### DATA PROVIDED
....................

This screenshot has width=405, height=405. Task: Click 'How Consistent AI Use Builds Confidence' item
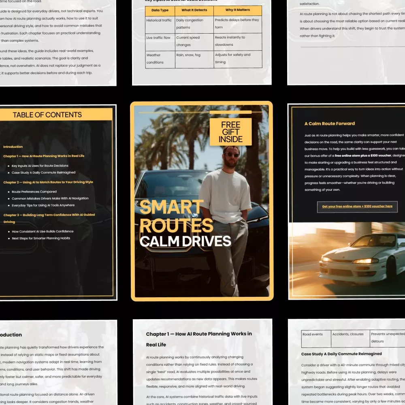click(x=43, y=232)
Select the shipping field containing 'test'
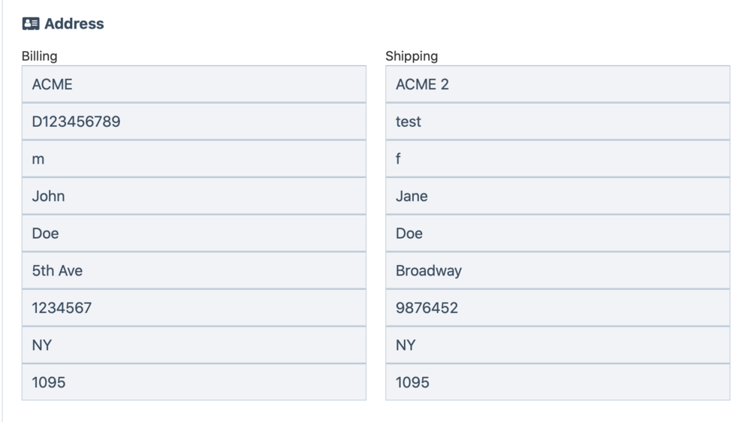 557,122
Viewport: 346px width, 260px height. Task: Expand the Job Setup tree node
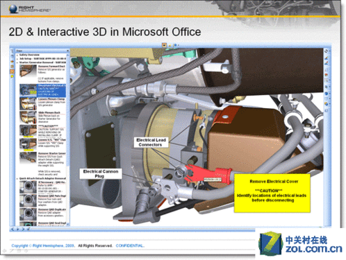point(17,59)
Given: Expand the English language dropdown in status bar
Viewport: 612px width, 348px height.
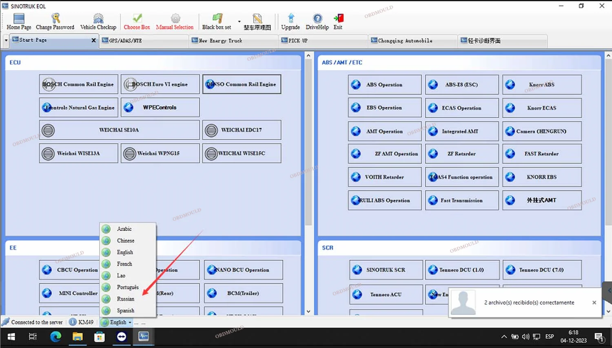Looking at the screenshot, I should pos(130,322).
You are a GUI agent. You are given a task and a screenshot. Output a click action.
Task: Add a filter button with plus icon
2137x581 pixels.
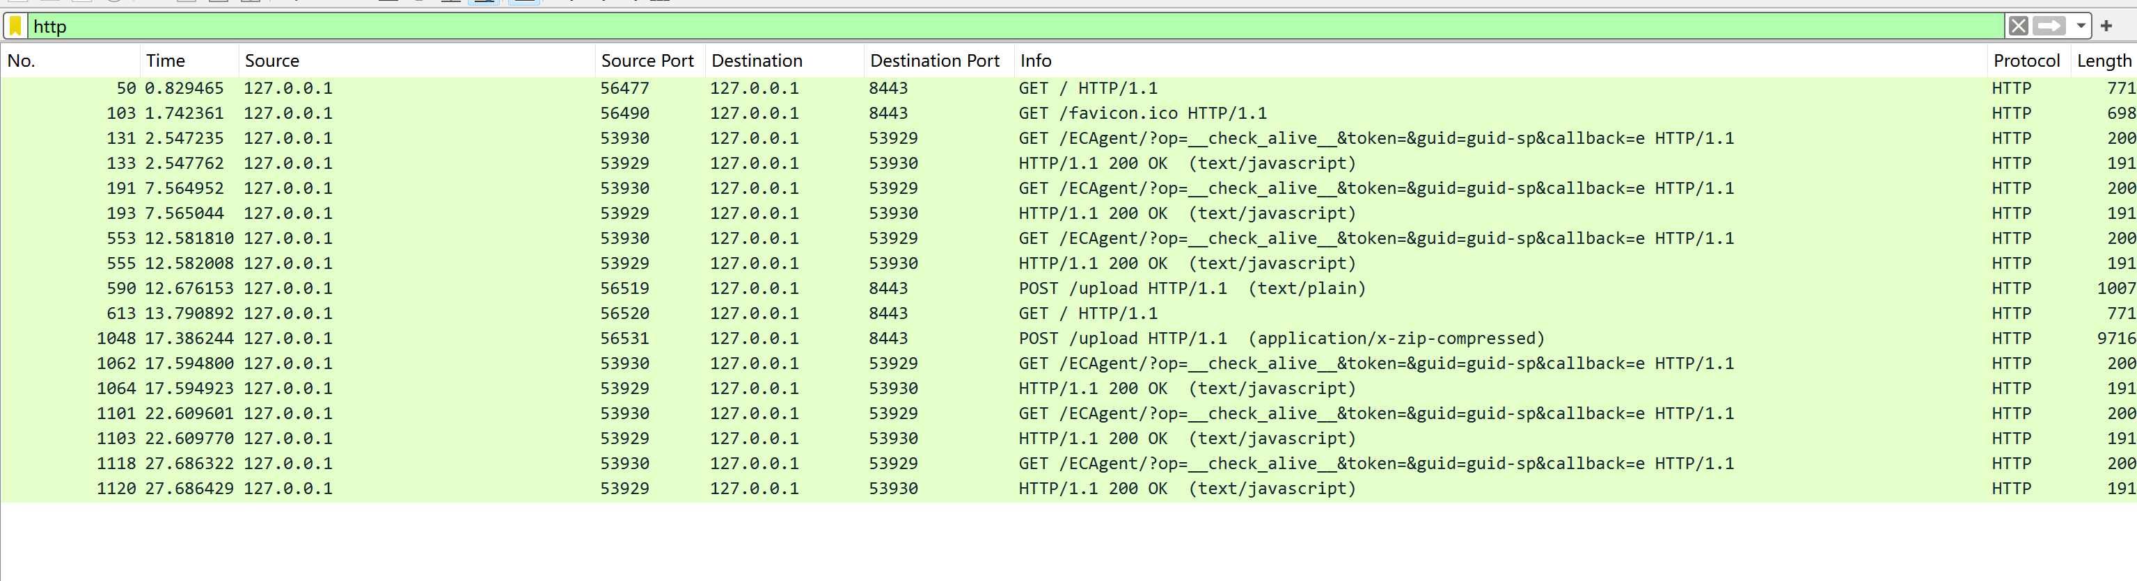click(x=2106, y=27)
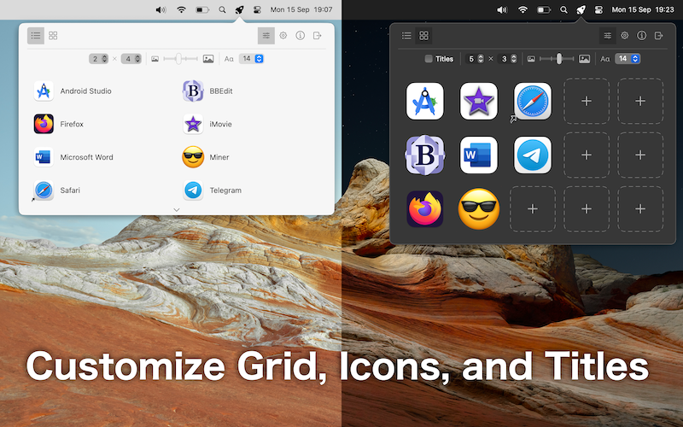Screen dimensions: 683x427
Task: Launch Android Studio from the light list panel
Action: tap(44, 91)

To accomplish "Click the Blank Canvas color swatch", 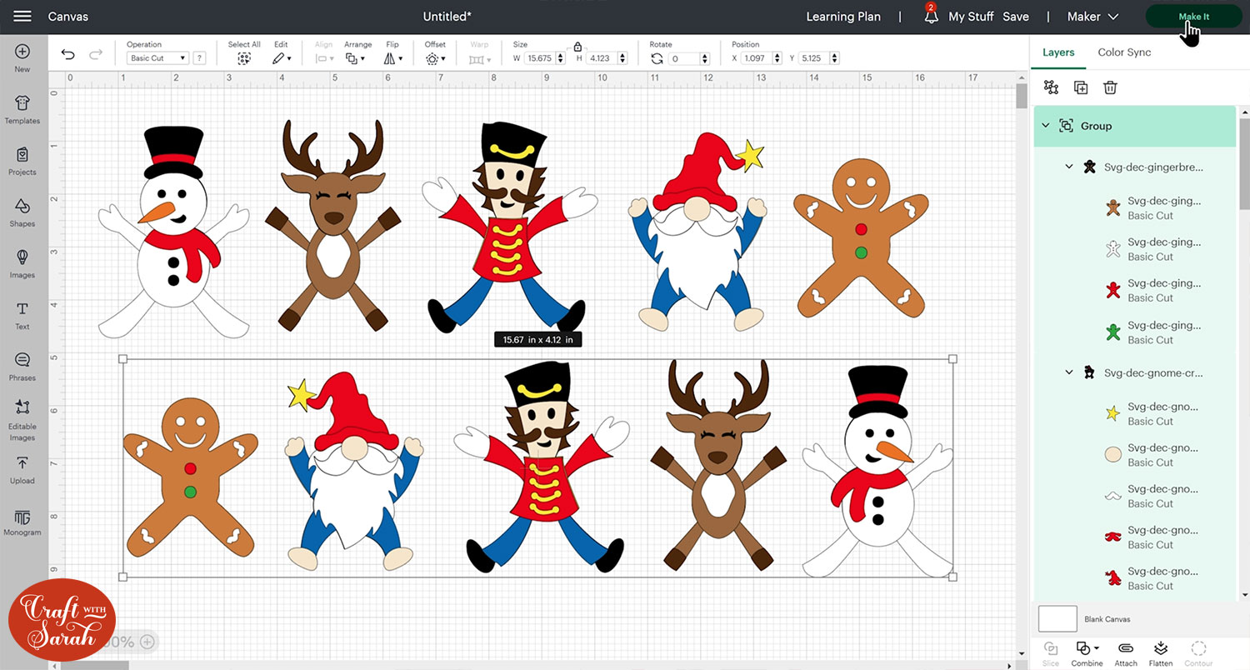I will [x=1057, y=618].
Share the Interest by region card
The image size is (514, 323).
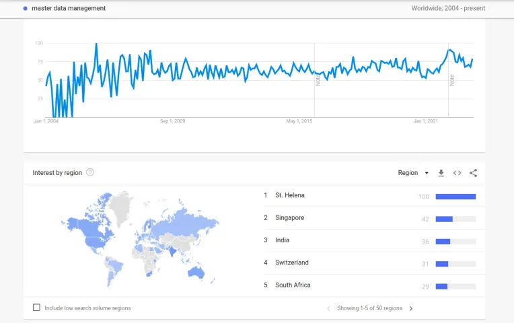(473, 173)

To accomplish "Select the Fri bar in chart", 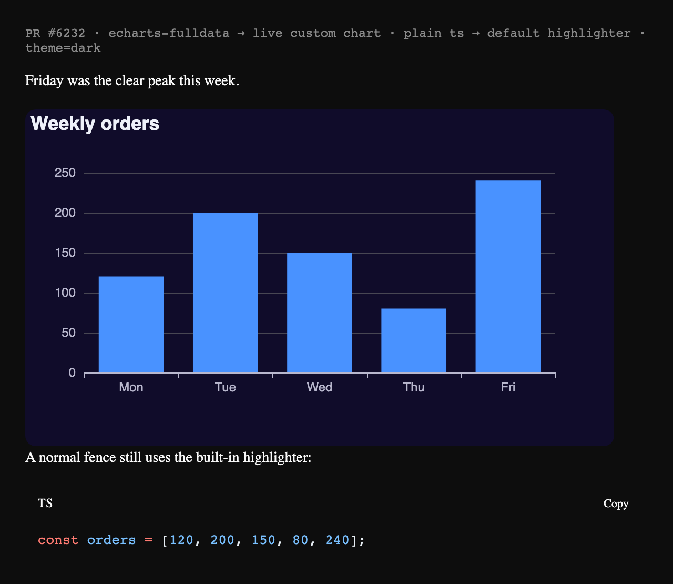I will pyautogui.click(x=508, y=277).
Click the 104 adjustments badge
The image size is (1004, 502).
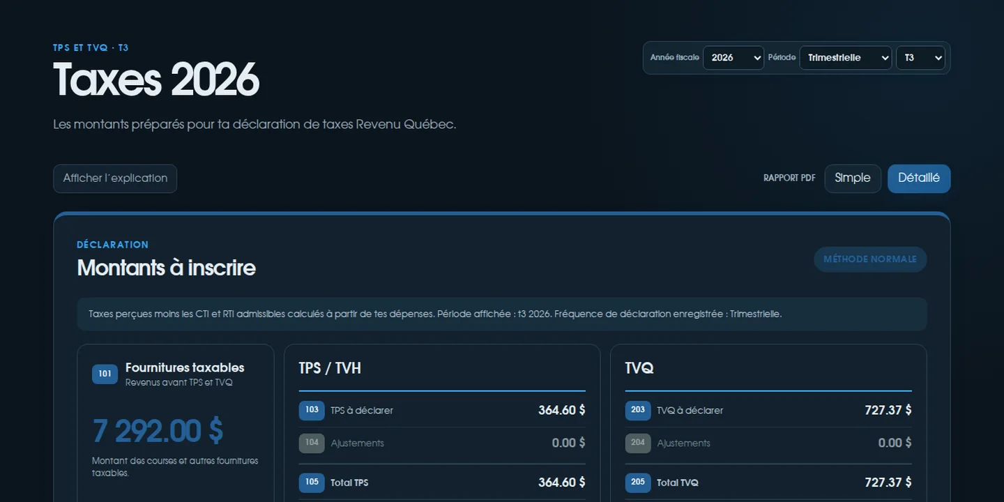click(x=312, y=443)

....................

### TASK DIRECTIONS
Would you retype the lines from the line containing "Click the 104 adjustments badge" to the final line of the entries above, exactly as given and without pictures?

### TASK SOLUTION
Click the 104 adjustments badge
The image size is (1004, 502).
click(x=312, y=443)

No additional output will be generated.